▶ [WRITTEN TASK A]
From the case caption, extract the stretch from "Albert S. Dabrowski, Asst." through "for appellee U.S.".

820 F2d 56 United States v. Melendez-Carrion
820 F.2d 56
UNITED STATES of America, Appellee,
Yvonne MELENDEZ-CARRION, Hilton Fernandez-Diamante, Luis
Alfredo Colon Osorio, Filberto Inocencio Ojeda Rios, Isaac
Camacho-Negron, Orlando Gonzales Claudio, Elias Samuel
Castro-Ramos and Juan Enrique Segarra Palmer, Defendants,
Filiberto Inocencio Ojeda Rios and Juan Enrique Segarra
Palmer, Defendants- Appellants.
Nos. 1053, 1065, Dockets 87-1007, 87-1079.
United States Court of Appeals,
Argued April 14, 1987.
Decided June 2, 1987.
Michael E. Deutsch, Chicago, Ill. (William Kunstler, New York City, Juan Mari Bras, Rio Diedras, P.R., of counsel), for defendant-appellant Filiberto Inocencio Ojeda Rios.
Leonard I. Weinglass, New York City, for defendant-appellant Juan Enrique Segarra Palmer.
Albert S. Dabrowski, Asst. U.S. Atty., Hartford, Conn. (Stanley A. Twardy, Jr., U.S. Atty., New Haven, Conn., Carmen Espinosa Van Kirk, John A. Danaher III, Asst. U.S. Attys., Hartford, Conn., Maury S. Epner, U.S. Dept. of Justice, Washington, D.C., of counsel), for appellee U.S.

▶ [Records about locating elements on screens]
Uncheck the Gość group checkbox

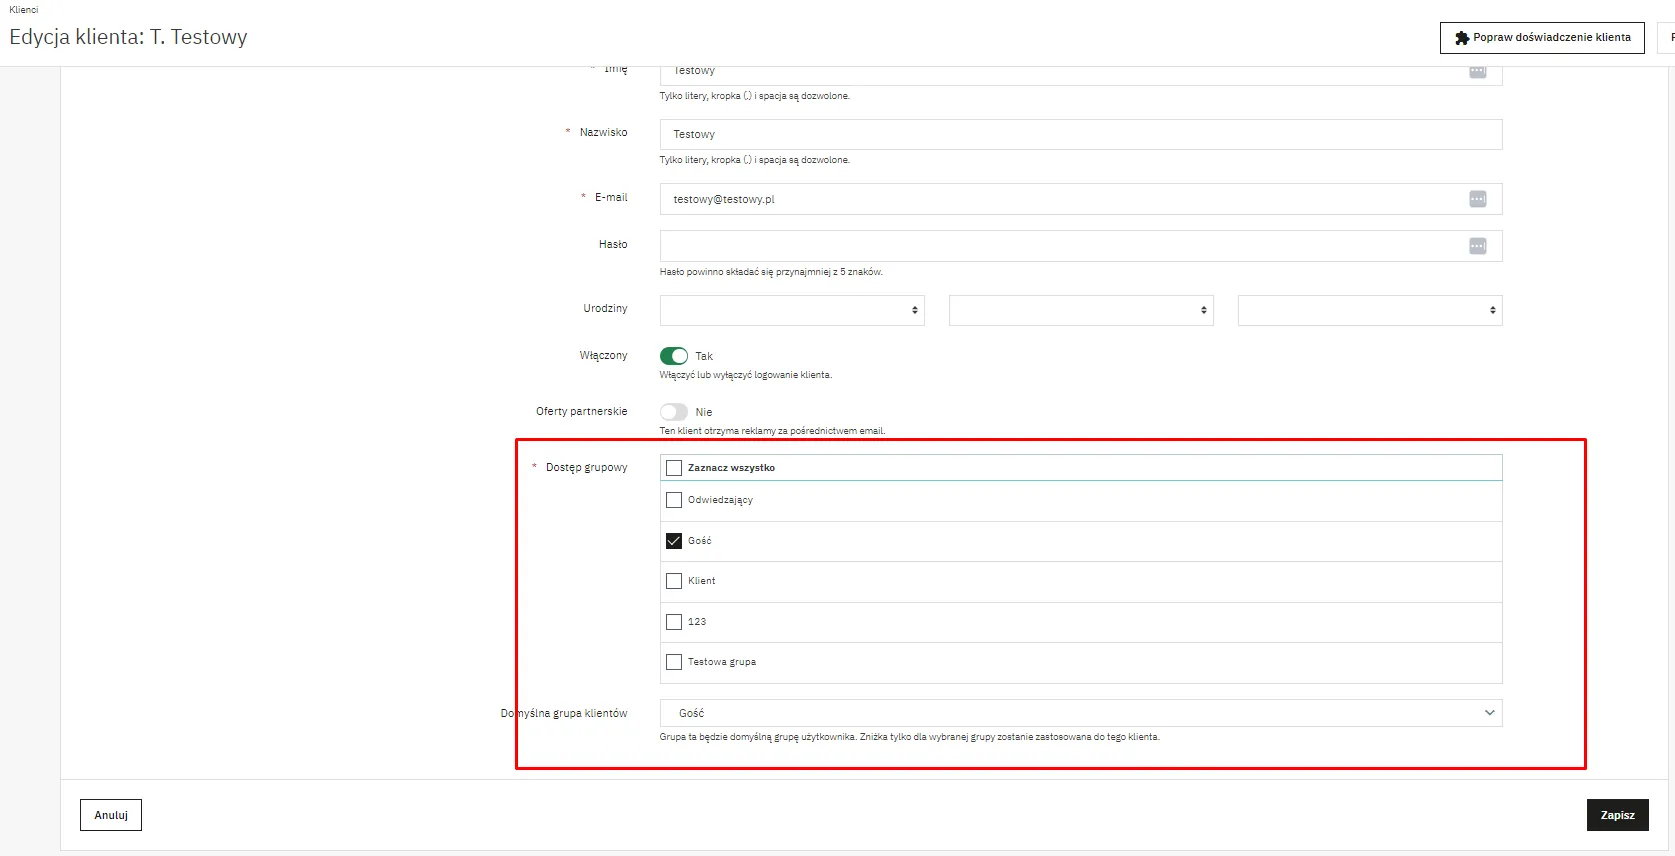point(674,541)
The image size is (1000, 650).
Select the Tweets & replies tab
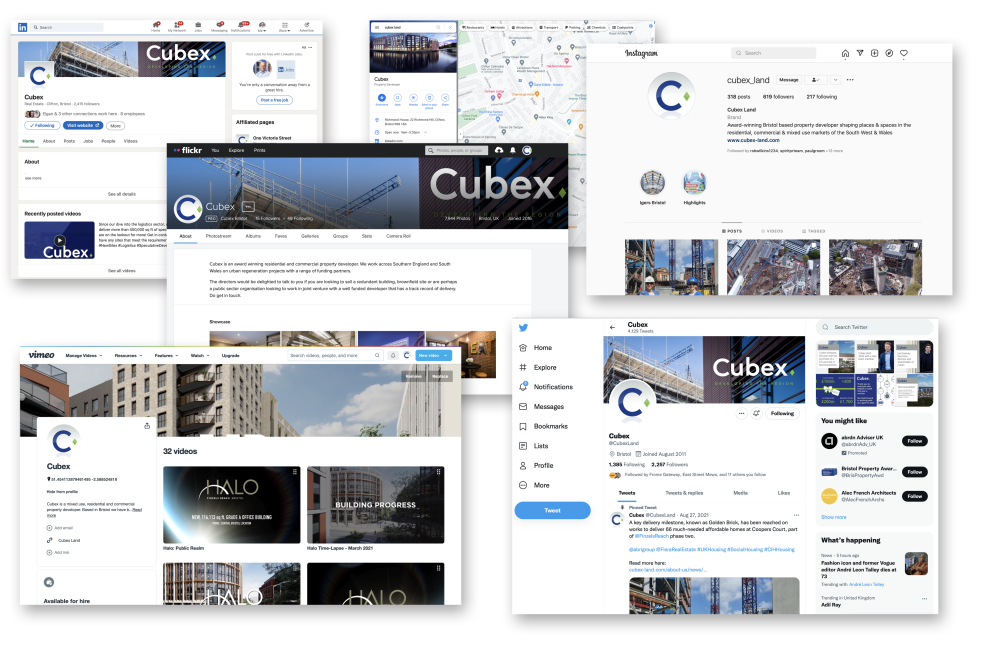[684, 493]
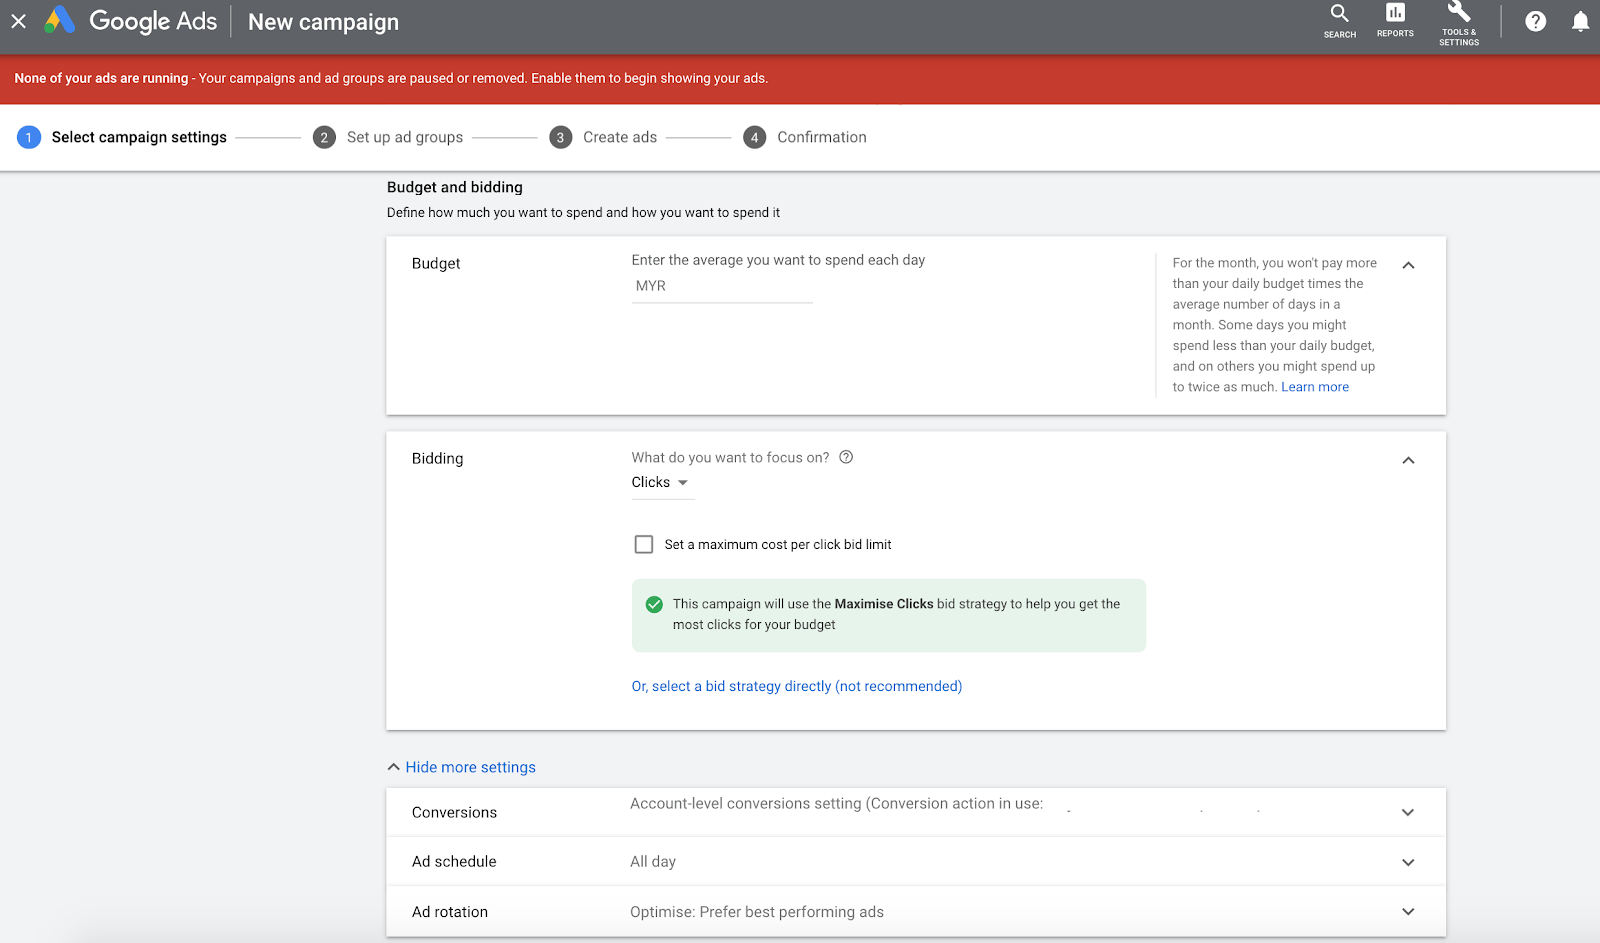Screen dimensions: 1600x943
Task: Open the Reports icon in the top bar
Action: [x=1394, y=20]
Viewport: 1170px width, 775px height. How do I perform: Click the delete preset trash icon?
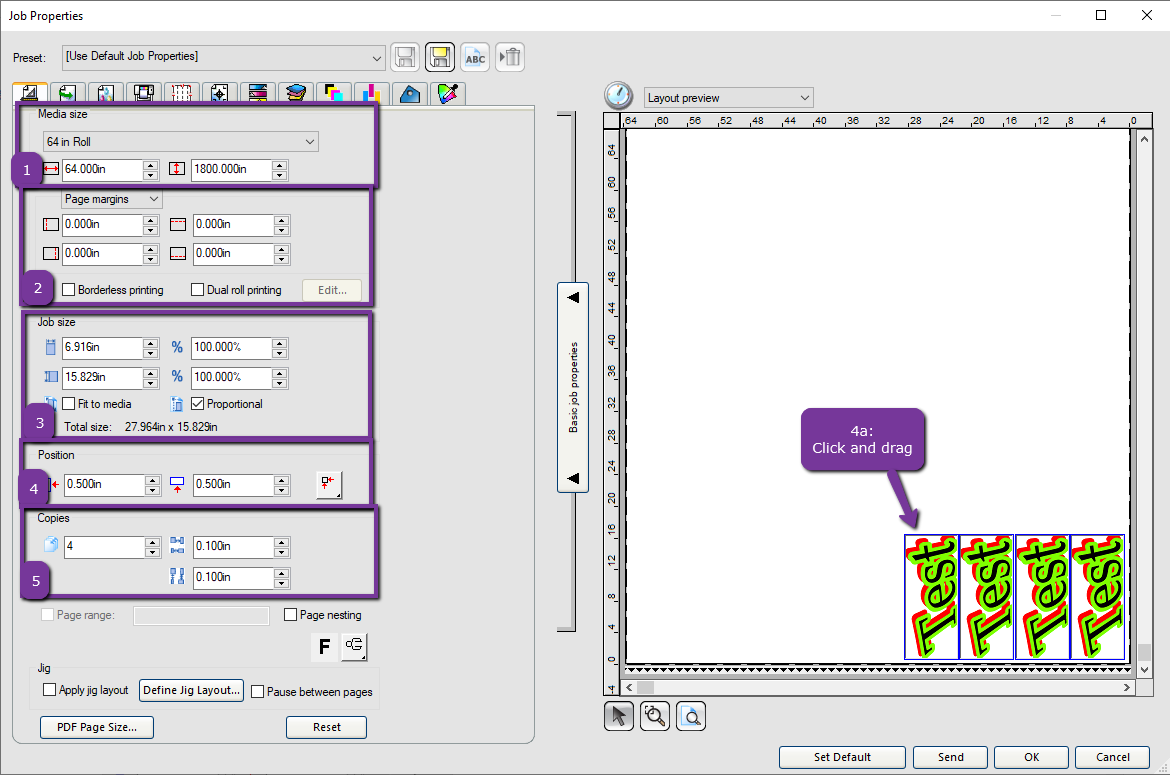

▶ [WRITTEN TASK B]
Substitute "Choose" for "Select" throughout the records, and give all of the records again with nothing else changed and the pictures left out.

▶ [EXERCISE OUTPUT A]
Albert S. Dabrowski, Asst. U.S. Atty., Hartford, Conn. (Stanley A. Twardy, Jr., U.S. Atty., New Haven, Conn., Carmen Espinosa Van Kirk, John A. Danaher III, Asst. U.S. Attys., Hartford, Conn., Maury S. Epner, U.S. Dept. of Justice, Washington, D.C., of counsel), for appellee U.S.

▶ [EXERCISE OUTPUT B]
Uncheck the Gość group checkbox

point(674,541)
The image size is (1000, 650).
Choose the Tweets & replies tab
[684, 493]
Screen dimensions: 1600x943
Task: Open the Reports icon in the top bar
Action: [x=1394, y=20]
Viewport: 1170px width, 775px height. How do I perform: Click the delete preset trash icon?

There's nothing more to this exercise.